Reproduce the listing that follows so that each line matches the original exactly.

Material provided:
========

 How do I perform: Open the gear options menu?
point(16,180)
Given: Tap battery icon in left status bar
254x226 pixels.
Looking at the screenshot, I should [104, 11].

========

Task solution:
 How do I perform: Open the gear options menu?
point(16,180)
Given: Tap battery icon in left status bar
254x226 pixels.
Looking at the screenshot, I should [104, 11].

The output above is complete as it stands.